Vronsky could not understand how she, with her strong honest nature, could endure this state of deception and not wish to escape from it; but he did not guess that the chief cause lay in the one word ‘son’ which she could not bring herself to utter. When she thought about her son and his future relations with the mother who had left his father, she was so terrified at what she had done that she did not reason, but woman-like only tried to comfort herself with false arguments and words in order that everything should remain as before and that she might forget the dreadful question of what would happen to her son.
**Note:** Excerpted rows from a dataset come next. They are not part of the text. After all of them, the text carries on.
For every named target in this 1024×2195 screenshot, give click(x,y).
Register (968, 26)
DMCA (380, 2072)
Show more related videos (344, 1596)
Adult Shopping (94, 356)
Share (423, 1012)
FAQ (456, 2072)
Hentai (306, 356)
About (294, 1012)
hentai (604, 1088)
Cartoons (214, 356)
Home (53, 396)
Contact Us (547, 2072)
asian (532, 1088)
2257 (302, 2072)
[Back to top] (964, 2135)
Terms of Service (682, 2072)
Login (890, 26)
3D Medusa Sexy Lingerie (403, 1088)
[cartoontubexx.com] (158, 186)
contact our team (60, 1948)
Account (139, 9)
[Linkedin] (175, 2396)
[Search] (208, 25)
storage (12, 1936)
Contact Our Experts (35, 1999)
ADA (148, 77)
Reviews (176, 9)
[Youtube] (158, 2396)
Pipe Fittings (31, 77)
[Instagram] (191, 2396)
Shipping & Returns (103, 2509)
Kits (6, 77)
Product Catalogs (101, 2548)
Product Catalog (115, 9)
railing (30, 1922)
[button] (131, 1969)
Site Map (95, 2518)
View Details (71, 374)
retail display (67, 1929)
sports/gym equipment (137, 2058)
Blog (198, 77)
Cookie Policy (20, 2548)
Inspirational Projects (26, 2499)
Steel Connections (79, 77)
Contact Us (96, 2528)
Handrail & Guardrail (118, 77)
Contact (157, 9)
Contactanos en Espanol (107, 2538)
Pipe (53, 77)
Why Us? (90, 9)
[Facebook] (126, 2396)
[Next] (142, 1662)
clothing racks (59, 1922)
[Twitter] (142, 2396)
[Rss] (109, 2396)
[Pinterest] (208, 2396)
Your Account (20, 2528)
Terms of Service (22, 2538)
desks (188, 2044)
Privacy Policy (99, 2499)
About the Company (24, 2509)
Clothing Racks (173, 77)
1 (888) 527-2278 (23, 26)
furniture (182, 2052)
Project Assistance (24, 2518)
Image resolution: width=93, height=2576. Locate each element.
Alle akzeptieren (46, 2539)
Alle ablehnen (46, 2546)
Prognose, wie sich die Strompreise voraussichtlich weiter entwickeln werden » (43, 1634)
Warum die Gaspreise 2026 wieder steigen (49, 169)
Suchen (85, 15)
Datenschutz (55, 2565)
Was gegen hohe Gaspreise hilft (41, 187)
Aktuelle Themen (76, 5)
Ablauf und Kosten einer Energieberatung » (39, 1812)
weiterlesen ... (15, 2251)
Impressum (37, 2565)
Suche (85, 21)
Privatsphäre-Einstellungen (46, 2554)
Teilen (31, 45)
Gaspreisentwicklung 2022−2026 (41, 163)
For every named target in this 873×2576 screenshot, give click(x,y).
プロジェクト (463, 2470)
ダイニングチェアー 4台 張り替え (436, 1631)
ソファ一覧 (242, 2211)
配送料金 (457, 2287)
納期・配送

‘I beg you, I entreat you,’ said she suddenly in quite an altered tone, sincerely and tenderly, taking him by the hand, ‘never to speak to me about that!’
‘But, Anna …’
‘Never. Leave it to me. I know all the degradation, all the horror of my position; but it is not so easy to settle the matter as you think. Leave it to me and listen to me. Never speak to me about it. Do you promise? … Yes, yes, promise! …’
‘I promise everything, but I cannot be at peace, especially after what you have told me. I cannot be at peace when you are not.’
‘I?’ she said. ‘Yes, I do suffer sometimes; but it will pass if you never speak to me about it. It is only when you speak to me about it that I suffer.’
‘I don’t understand …’ said he.
‘I know,’ she interrupted him, ‘how hard it is for your honest nature to lie and I pity you. I often think how you have ruined your life because of me.’
‘I was just thinking the same,’ he said; ‘wondering how you could sacrifice everything for my sake. I cannot forgive myself for your unhappiness.’
‘I unhappy?’ she said, drawing near to him and gazing at him with a smile of rapturous love. ‘I am like a hungry man to whom food has been given. He may be cold, his clothes may be ragged, and he may be ashamed, but he is not unhappy. I unhappy? No, this is my happiness… .’
But she heard the voice of her son approaching, and glancing quickly round the verandah she rose hurriedly. Her eyes kindled with the light Vronsky knew so well, and with a rapid motion she raised her lovely hands, covered with rings, seized his head, gave him a long look, lifted her face with parted smiling lips, quickly kissed his mouth and both eyes, and then pushed him away. She was about to go but he held her back.
‘When?’ he whispered, gazing rapturously at her.
‘Tonight at one,’ she whispered, and with her quick light step went to meet her son.
Serezha had been caught in the rain in the public gardens, and he and his nurse had taken shelter in the pavilion.
‘Well, au revoir,’ she said to Vronsky. ‘It will soon be time to start for the races. Betsy has promised to call for me.’
Vronsky looked at his watch and hurried away.